- Scientists studying the asteroid Bennu have discovered parts of a different asteroid on its surface.
- Bennu has chunks of the asteroid Vesta on its surface, and researchers can only guess as to how they got there.
- NASA’s OSIRIS-REx spacecraft has been orbiting Bennu for months.
NASA’s OSIRIS-REx asteroid probe has been orbiting the large space rock known as Bennu for many months now. It’s been studying its surface, planning and testing its ability to grab a sample of its surface material, and just generally enjoying its time with the big weird rock.
Now, in a somewhat unexpected discovery, it seems as though the asteroid Bennu has bits of another asteroid on its surface. How they got there is anyone’s guess, but the discovery is giving scientists a slightly better understanding of how certain asteroids form. Bennu, it seems, is a big old “rubble pile” according to NASA.
NASA scientists believe that Bennu is the end result of a massive collision between two objects. The loose material leftover from the crash collected into a ball, which then drew more and more debris thanks to the pull of gravity, eventually forming the asteroid we see today. Bennu’s incredibly dirty, debris-strewn surface is a great hint that the asteroid has messy insides as well.
NASA has studied the asteroid Vesta in depth. It’s a large rock in the asteroid belt between Mars and Jupiter, and parts of it have even fallen to Earth. The Bennu research team managed to find parts of Vesta on Bennu’s surface, but how exactly did they end up there? NASA has a theory.
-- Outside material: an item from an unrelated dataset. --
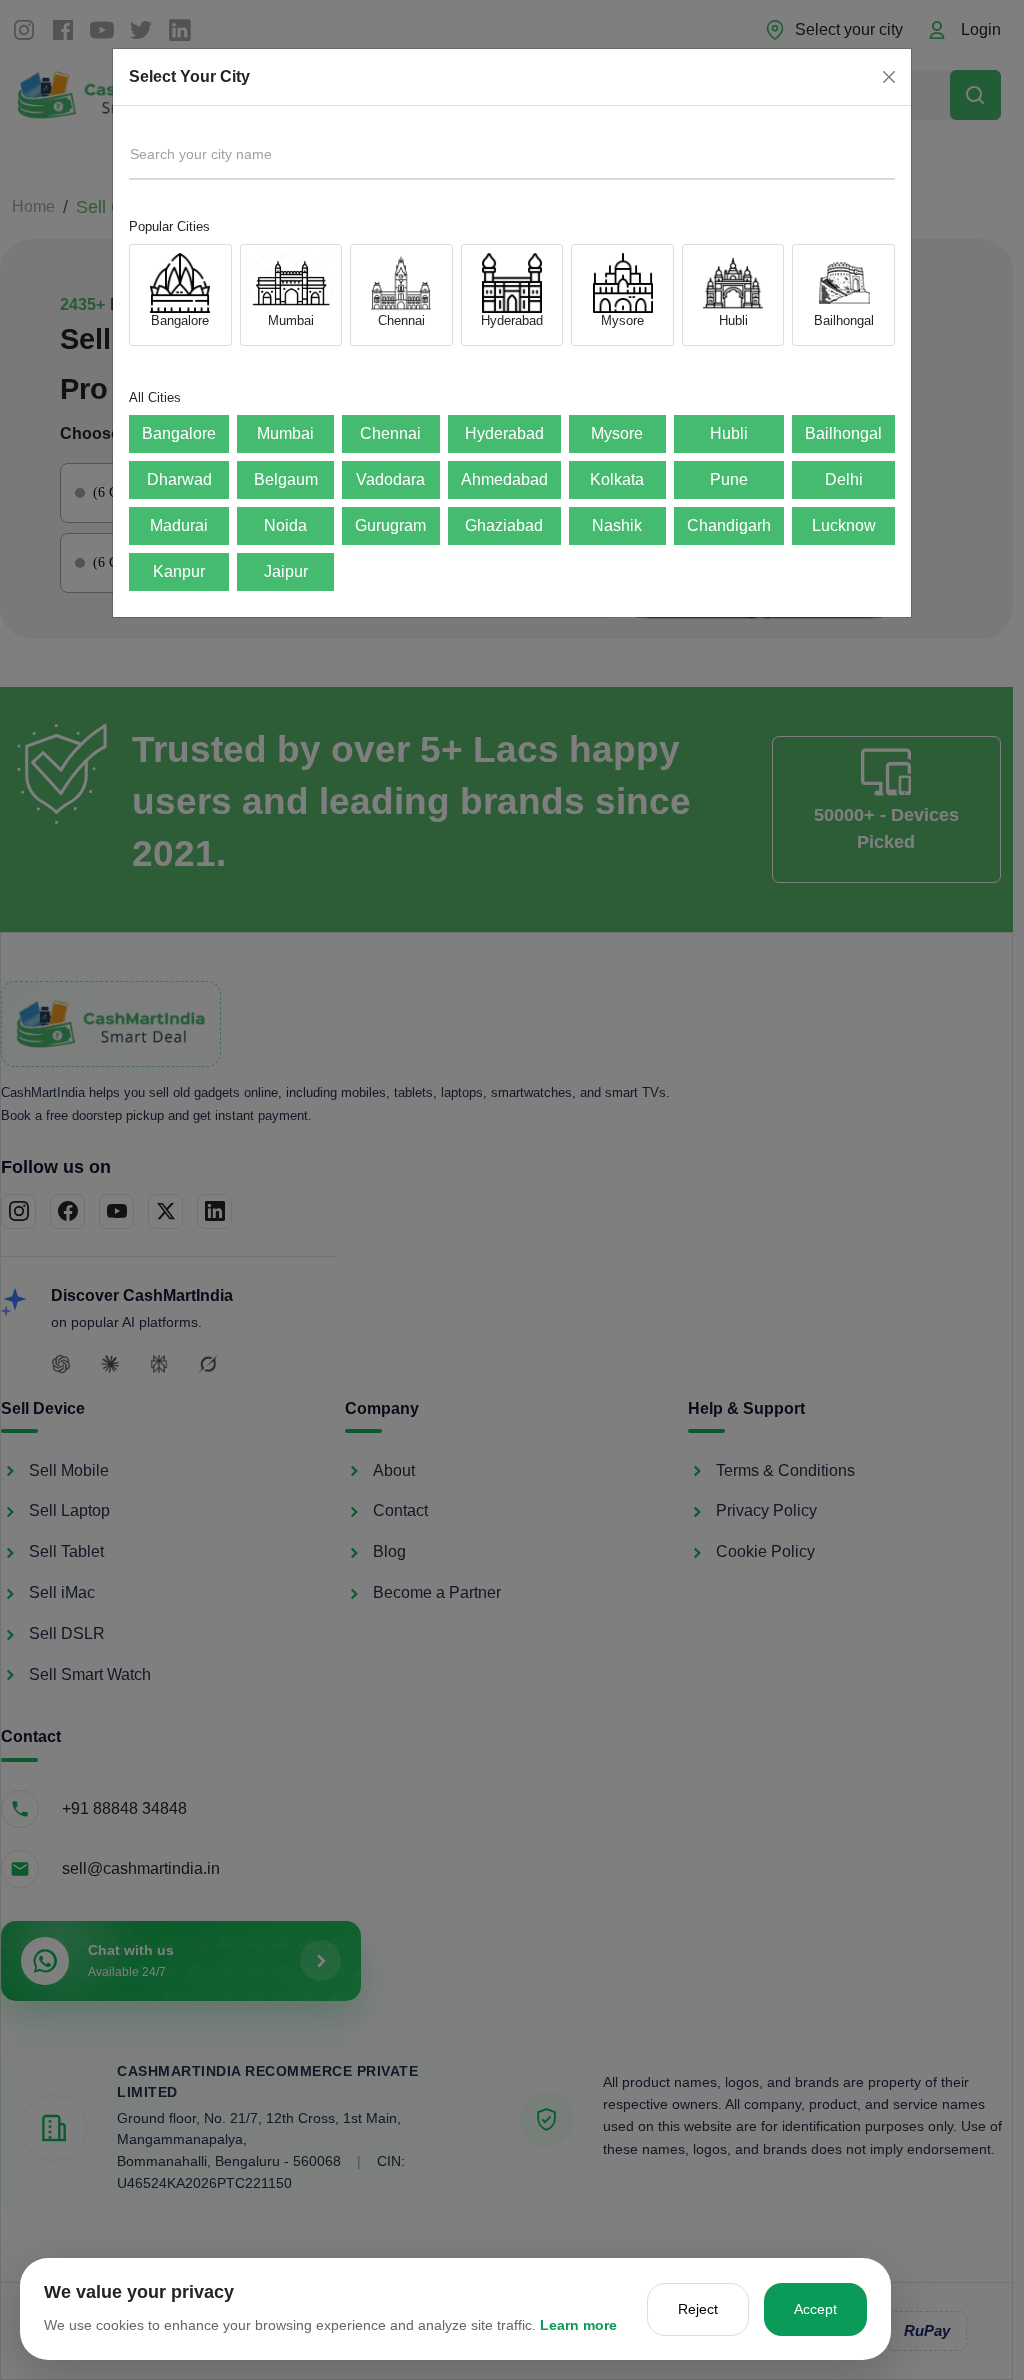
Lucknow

“Our leading hypothesis is that Bennu inherited this material from its parent asteroid after a vestoid (a fragment from Vesta) struck the parent,” Hannah Kaplan of NASA’s Goddard Space Flight Center said in a statement. “Then, when the parent asteroid was catastrophically disrupted, a portion of its debris accumulated under its own gravity into Bennu, including some of the pyroxene from Vesta.”
Okay, so Bennu didn’t hit Vesta, but rather collected material from a collision between a chunk of Vesta and a separate body. That’s just a theory, of course, but it appears to be the most plausible one at the moment.
Apparently, this kind of cross-contamination is common across many different asteroids. As NASA explains:
Observations reveal it’s not unusual for an asteroid to have material from another asteroid splashed across its surface. Examples include dark material on crater walls seen by the Dawn spacecraft at Vesta, a black boulder seen by the Hayabusa spacecraft on Itokawa, and very recently, material from S-type asteroids observed by Hayabusa2 at Ryugu. This indicates many asteroids are participating in a complex orbital dance that sometimes results in cosmic mashups.
This begs the question as to whether surface samples from these asteroids will be entirely useful if they’re tainted with material from other space rocks. Still, having the material on Earth to study will surely yield some new discoveries.